Micronuclei (MN) are small extranuclear chromosomal fragments that arise from genomic instability and serve as established biomarkers for genotoxicity and disease susceptibility. Once considered only markers of disease, they are now recognized as active, causative drivers of disease progression, driven by emerging evidence of epigenetic regulation within these structures. The micronucleus assay is recognized as a cost-effective and minimally invasive method for monitoring genotoxicity resulting from both chronic and early exposure to environmental factors such as arsenic and lead, as well as from genetic instability associated with cancer progression. This review critically examines the expanding role of MN beyond traditional cytogenetic endpoints, with particular emphasis on recent insights into their epigenetic landscape. Mass spectrometry-based studies have demonstrated that MN possess distinct histone posttranslational modification signatures compared to primary nuclei, including alterations in H3K27ac, H3K9ac, and H3K18ac. These modifications affect chromatin structure, gene expression, and DNA repair mechanisms.

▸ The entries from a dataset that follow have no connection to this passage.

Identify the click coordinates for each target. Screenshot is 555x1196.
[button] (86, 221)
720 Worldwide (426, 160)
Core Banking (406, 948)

In the context of xenobiotic exposures, MN-associated epigenetic changes may function as early indicators of disease progression. Additionally, rupture of the MN envelope can activate innate immune responses through the cGAS-STING pathway or result in chromothripsis, both of which contribute to cancer progression. The concept of "Micronuclear Epigenetics" is highlighted, with its potential application in high-throughput diagnostic platforms, particularly liquid biopsy, discussed. This approach may enhance early detection and risk stratification in exposure-induced toxicity and diseases such as cancer.